### Questions
• 1. In the piece on Kersten's marriage column, turn the paragraph that begins "Today, Kersten's employer offered" into a short bulleted list that keeps its main facts.
• 2. Extend the piece on Kersten's marriage column, picking up right after its final sentence about the anthropologist's letter.

### Selected excerpt
Apparently, neither could her editors at the Star Tribune.
Today, Kersten's employer offered a counterargument, of a sort: a word-for-word rewrite of Kersten's column, but with "left-handed marriage" substituting for "gay marriage," penned by Kristofer Layon, a web and social media designer at the University of Minnesota.
Left-handed marriage would not -- as advocates claim -- merely extend the benefits of marriage to more people. Such a redefinition would compel us to repudiate time-honored ideas of social organization. Courts are beginning to upend our ideas about parenthood -- even including ambidexterous arrangements, with unpredictable results.
The Strib's letters column today also includes an excellent letter from a U of M anthropologist debunking Katherine's claim that marriage has always been between one man and one woman.

(Saved data entries)
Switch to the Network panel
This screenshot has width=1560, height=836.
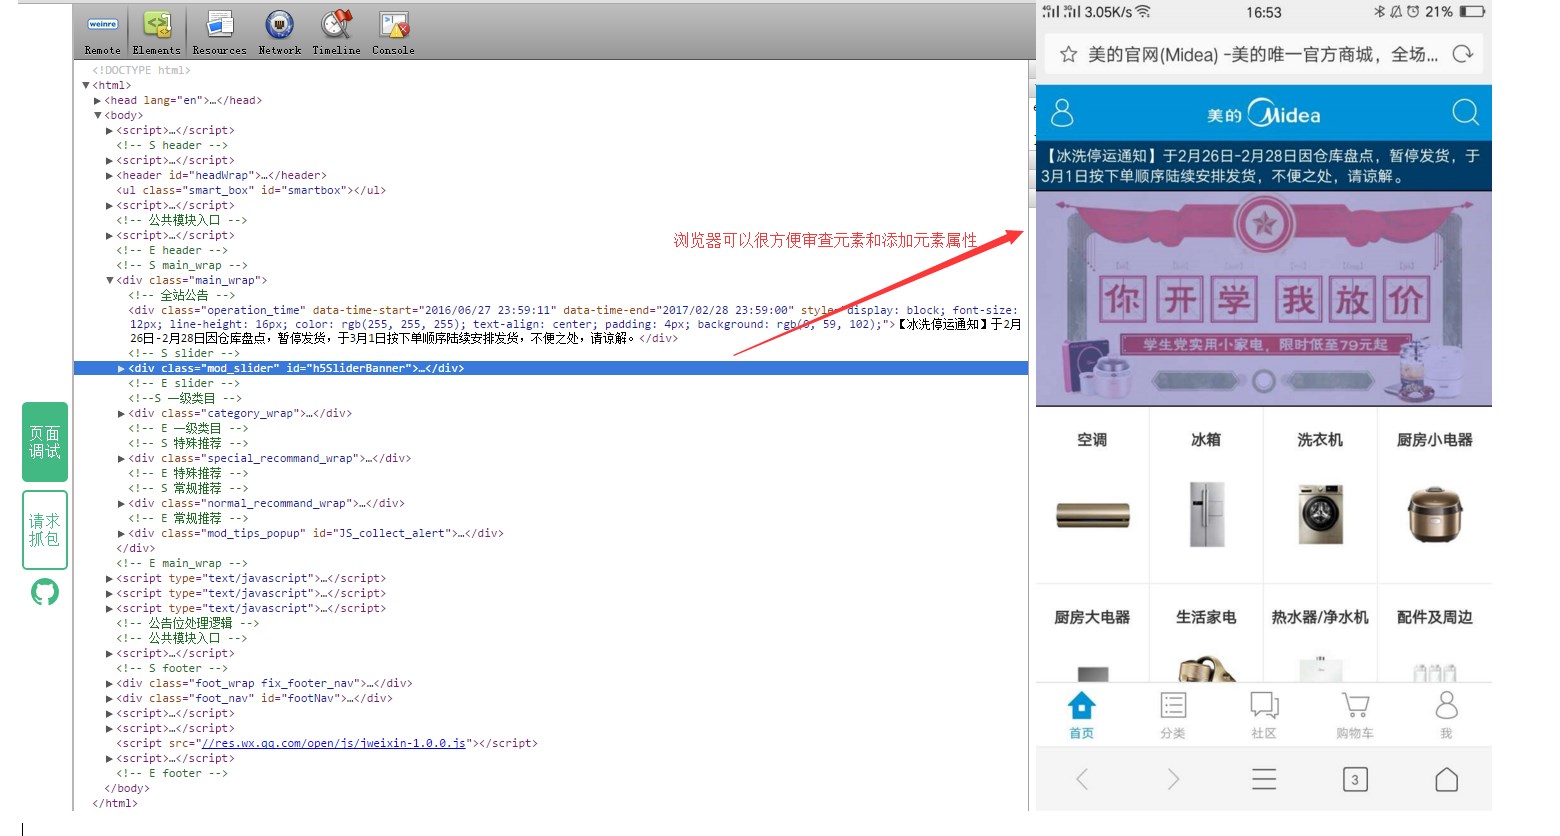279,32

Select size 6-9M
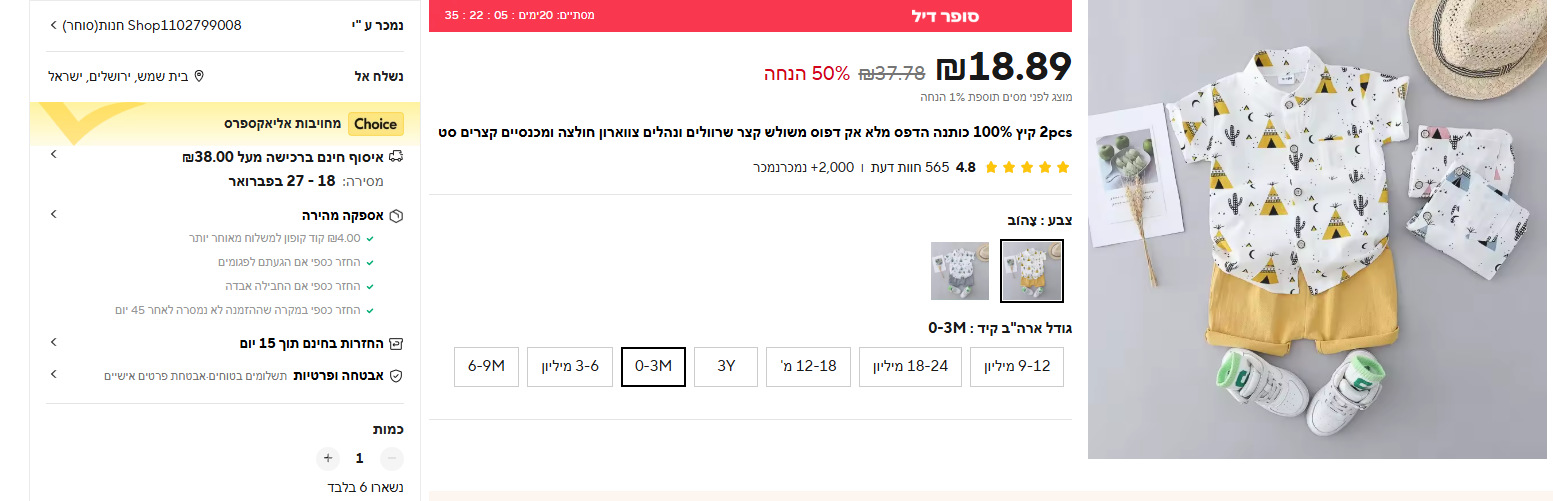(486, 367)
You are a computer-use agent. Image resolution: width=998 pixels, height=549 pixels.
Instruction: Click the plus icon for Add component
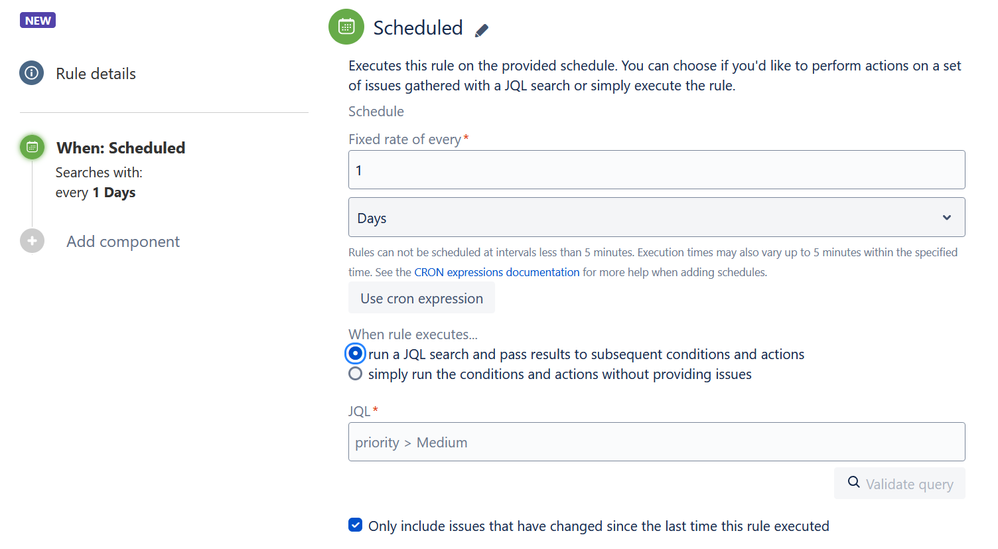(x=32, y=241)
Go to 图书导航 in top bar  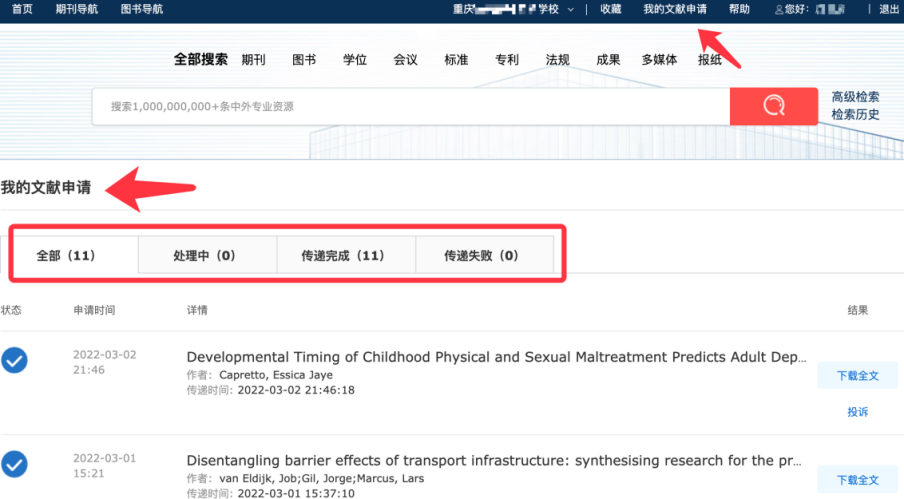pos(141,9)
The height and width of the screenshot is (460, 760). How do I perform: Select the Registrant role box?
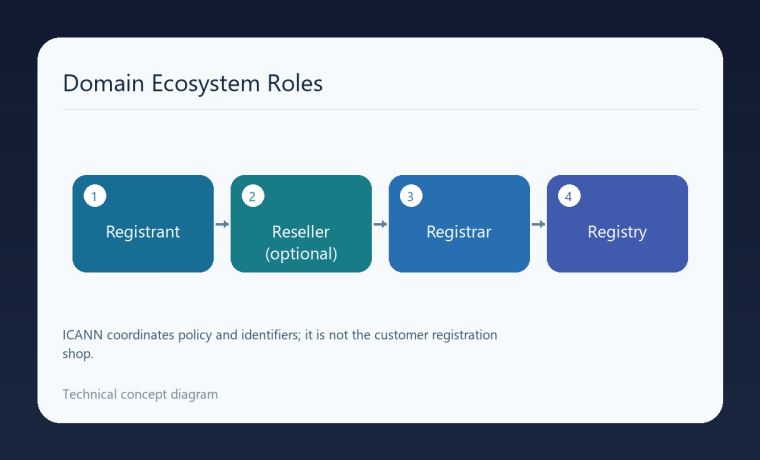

### Answers for each item
• 1.
- Kersten's employer published a counterargument, of a sort.
- It was a word-for-word rewrite of Kersten's column, with "left-handed marriage" in place of "gay marriage."
- Its author was Kristofer Layon, a web and social media designer at the University of Minnesota.

• 2.
American Indian people in a number of tribes recognize "third spirit" individuals, who regularly contracted marriage with both men and women. South Asian society recognizes the "hijra," who are as likely to marry persons with their same genetic endowment as those with opposite endowment. Hundreds of other examples abound.
The American Anthropological Association issued a statement some years ago denouncing the incorrect notion that marriage is exclusively male-female among human societies. It is a scientific fact that such marriage arrangements have been institutionalized for millennia without affecting the institution of heterosexual marriage.